La consigne. Pouvez-vous reprendre le passage sur la perte de la dévotion sensible, depuis « comme petitz enfançons » jusqu'à « a elles mesmes. » inclus, en substituant « enfants » à « enfançons » ?

Extrait de page.
C'est chose ordinaire a presque tous ceux qui commencent a servir Dieu et qui ne sont encor point experimentés es soustractions de la grace ni es vicissitudes spirituelles, que leur venant a manquer ce goust de la devotion sensible, et cette aggreaNe lumiere qui les invite a se haster au chemin de Dieu, ilz perdent tout a coup l'haleyne et tombent en pusillanimité et tristesse de coeur. Les gens bien entendus en rendent cette rayson, que la nature raysonnable ne peut longuement durer affamee et sans quelque delectation, ou celeste ou terrestre. Or, comme les ames relevees au dessus d'elles mesmes par l'essay des playsirs superieurs, renoncent facilement aux objetz visibles, ainsy quand par la disposition divine la joye spirituelle leur est ostee, se treuvans aussi d'ailleurs privees des consolations corporelles, et n'estans point encor accoustumees d'attendre en patience les retours du vray soleil, il leur semble qu' elles ne sont ni au ciel ni en la terre, et qu'elles demeureront ensevelies en une nuit perpetuelle : si que,

comme petitz enfançons qu'on sevre, ayans perdu leurs mammelles, elles languissent et gemissent, et deviennent ennuyeuses et importunes, principalement a elles mesmes.

Extrait des données.

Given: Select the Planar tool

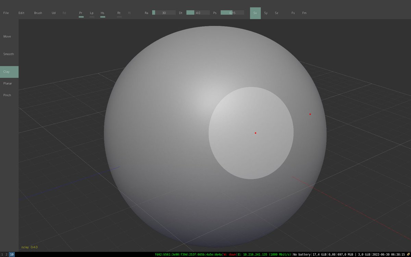Looking at the screenshot, I should point(7,83).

Exercice corrigé.
comme petitz enfants qu'on sevre, ayans perdu leurs mammelles, elles languissent et gemissent, et deviennent ennuyeuses et importunes, principalement a elles mesmes.